I’ve been thumping my head on my Leavetaking novel. I’ve been working on it but it. Does. Not. Want. To. Go. Anywhere. The first chapter looks halfway decent, but that’s because I’ve been working on it since last fall. And now I’m on the second chapter, trying to pull it together. Usually I start marking up the text like crazy and revise the novel that way. So this slow pace frustrates me.
Perhaps this is just how I have to work on it. Each book demands a different approach, and for some reason I just don’t feel like I can move forward until I have these chapters laid out. Gotta get the characters’ motivations right. Gotta know what they want. But this means trashing entire scenes, and that in turn means work, and I don’t like work.

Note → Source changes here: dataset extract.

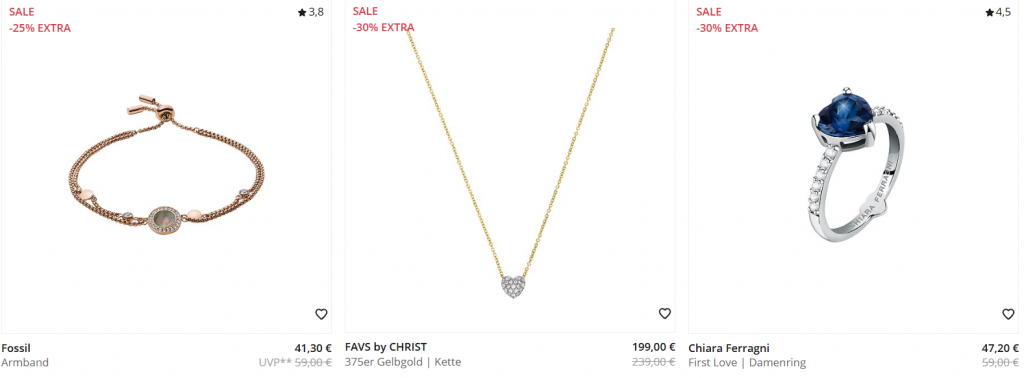
Task: Click the 3,8 star rating on the Fossil item
Action: pos(311,12)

Another thing about this novel that bothers me is its lack of coherence. I’m asking myself, what the heck is the center, the heart, of this damned novel?
But today when I was subbing I saw a copy of Writing the Natural Way (I think that’s the title) in the teacher’s room and flipped through it.
The author talks a lot about how to draw clusters as a brainstorming device and as a way to find out new things about what you’re writing. And he was talking about quiet visualization as a way to find a complex image that would be at the heart of the story. And when you discovered the image, or whatever makes it cohere, then you experience a sort of shift in the mind, and you’re like, okay, yes, there it is.
So. That made me think that maybe I should start clustering and find out what the heck I think is contained in the novel thus far. Use some quiet meditation instead of banging my head against the keyboard the way I usually do. Though headbanging is an important part of the process.
Geez, another mile-long post. Oh well, it’s my blog and I’ll pontificate if I want to.